Objective: To develop and externally validate a computer-aided diagnosis (CADx) model using artificial intelligence (AI) for classifying laryngeal lesions from laryngoscopy images into high-risk (HR), low-risk (LR). Study design: Retrospective multicenter development of a CADx model and external validation on independent cohorts. Setting: Multicenter tertiary referral hospitals (Italy, India, China, Greece, and Spain). Methods: Over 20,000 images derived from laryngoscopic examinations were retrieved. Images were annotated based on histopathology or expert consensus. A deep learning model was trained using an internal dataset and evaluated on 2 external datasets to assess generalizability. The CADx model classifies only images containing visible lesions, discriminating between LR and HR categories. Diagnostic performance was measured using standard metrics, including accuracy, precision, recall, F1-score, and area under the receiver operating characteristic curve (AUC).
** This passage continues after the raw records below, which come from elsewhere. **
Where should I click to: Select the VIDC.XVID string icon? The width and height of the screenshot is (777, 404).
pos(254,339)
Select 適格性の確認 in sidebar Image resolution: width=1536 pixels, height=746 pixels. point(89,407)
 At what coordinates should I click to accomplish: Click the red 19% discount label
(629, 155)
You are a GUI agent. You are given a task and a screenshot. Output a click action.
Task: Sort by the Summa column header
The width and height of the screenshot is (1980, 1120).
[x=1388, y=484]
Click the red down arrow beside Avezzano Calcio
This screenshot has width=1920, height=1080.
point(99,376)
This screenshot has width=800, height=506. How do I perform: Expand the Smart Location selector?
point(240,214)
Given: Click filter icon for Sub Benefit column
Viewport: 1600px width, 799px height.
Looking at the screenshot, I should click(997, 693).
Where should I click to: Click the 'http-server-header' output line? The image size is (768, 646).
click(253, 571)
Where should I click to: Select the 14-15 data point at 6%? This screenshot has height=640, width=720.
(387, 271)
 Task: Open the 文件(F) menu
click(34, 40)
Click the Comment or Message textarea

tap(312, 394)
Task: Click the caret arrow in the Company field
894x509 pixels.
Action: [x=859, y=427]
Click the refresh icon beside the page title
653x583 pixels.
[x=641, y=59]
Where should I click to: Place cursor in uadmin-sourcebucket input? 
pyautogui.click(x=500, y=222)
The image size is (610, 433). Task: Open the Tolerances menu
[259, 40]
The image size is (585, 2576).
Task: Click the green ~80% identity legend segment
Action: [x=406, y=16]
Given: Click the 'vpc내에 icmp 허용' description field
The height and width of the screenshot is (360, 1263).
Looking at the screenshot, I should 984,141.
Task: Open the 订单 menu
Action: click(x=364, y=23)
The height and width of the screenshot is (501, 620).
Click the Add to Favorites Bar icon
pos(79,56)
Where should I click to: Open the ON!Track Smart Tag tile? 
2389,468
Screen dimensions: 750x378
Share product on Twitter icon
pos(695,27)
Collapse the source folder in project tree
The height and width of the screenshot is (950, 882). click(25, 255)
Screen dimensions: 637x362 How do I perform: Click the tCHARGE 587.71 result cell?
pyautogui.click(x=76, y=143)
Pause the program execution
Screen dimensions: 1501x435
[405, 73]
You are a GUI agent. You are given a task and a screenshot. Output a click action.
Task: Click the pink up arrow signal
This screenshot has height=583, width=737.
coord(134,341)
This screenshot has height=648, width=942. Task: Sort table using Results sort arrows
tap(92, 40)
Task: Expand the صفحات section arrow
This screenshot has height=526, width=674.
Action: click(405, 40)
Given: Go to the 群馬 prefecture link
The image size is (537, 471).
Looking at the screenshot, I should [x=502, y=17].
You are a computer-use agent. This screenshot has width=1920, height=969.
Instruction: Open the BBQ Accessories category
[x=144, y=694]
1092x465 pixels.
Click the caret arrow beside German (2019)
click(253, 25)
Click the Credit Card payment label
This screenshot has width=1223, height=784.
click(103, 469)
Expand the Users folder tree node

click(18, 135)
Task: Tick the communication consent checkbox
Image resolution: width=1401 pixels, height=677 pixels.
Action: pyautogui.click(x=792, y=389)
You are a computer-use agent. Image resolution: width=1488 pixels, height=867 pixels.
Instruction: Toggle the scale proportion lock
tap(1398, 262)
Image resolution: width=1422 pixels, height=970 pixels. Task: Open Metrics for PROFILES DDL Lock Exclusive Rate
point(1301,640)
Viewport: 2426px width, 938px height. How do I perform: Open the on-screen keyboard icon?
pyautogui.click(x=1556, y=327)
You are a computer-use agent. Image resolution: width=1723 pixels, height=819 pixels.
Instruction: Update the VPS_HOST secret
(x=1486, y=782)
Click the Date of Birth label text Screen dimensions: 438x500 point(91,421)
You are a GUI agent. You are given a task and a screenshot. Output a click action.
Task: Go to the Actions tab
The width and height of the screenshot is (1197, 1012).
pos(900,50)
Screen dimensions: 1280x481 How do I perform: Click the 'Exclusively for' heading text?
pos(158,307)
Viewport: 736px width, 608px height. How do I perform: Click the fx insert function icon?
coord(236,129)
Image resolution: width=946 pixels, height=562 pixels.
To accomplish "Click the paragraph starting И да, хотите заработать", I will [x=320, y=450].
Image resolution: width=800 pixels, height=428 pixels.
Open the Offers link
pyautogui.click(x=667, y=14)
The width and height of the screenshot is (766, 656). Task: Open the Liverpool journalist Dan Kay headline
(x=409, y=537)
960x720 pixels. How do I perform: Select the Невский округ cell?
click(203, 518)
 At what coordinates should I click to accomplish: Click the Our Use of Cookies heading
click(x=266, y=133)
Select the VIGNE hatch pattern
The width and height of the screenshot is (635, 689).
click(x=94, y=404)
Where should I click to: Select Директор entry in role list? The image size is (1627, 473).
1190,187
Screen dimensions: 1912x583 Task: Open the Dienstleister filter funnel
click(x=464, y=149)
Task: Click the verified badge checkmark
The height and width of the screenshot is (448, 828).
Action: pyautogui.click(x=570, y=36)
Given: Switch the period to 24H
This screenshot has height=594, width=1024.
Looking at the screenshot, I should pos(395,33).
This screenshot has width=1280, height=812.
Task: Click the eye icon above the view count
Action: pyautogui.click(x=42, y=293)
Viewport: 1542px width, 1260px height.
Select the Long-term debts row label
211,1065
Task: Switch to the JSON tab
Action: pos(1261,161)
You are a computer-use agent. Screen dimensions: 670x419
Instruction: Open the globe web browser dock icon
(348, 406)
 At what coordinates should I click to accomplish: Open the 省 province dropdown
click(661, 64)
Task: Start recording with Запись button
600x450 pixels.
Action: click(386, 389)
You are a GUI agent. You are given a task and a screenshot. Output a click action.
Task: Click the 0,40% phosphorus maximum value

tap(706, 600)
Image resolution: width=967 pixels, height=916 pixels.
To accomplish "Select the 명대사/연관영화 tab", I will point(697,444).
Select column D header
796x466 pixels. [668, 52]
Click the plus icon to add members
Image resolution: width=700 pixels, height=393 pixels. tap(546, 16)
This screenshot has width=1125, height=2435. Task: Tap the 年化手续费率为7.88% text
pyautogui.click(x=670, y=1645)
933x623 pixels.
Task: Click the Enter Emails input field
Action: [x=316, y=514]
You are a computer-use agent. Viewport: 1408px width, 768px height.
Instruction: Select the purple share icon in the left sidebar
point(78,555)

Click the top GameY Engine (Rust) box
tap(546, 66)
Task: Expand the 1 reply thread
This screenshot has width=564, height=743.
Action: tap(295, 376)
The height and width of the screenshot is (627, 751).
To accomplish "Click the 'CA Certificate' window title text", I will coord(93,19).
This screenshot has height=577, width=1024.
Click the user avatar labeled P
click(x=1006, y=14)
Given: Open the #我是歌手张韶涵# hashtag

Model performance was compared with physicians of varying expertise and ChatGPT-4o. Results: The computer-aided diagnosis model achieved a similar performance across internal and external datasets in distinguishing HR from LR lesions, with accuracy/AUC of 0.90/0.89 internally, 0.85/0.85 on the Greek dataset, and 0.88/0.88 on the Spanish dataset. The model's accuracy was statistically noninferior to that of otolaryngologists and expert laryngologists, and superior to general practitioners and ChatGPT-4o. Conclusion: This is a large multicenter clinical validation of a CADx model for laryngeal endoscopy, demonstrating generalizability and performance comparable to clinicians in discriminating between LR and HR lesions. The model's success supports its potential role in augmenting diagnostic capabilities, especially in resource-limited settings. A prospective multicenter clinical trial is underway to assess real-world clinical implementation.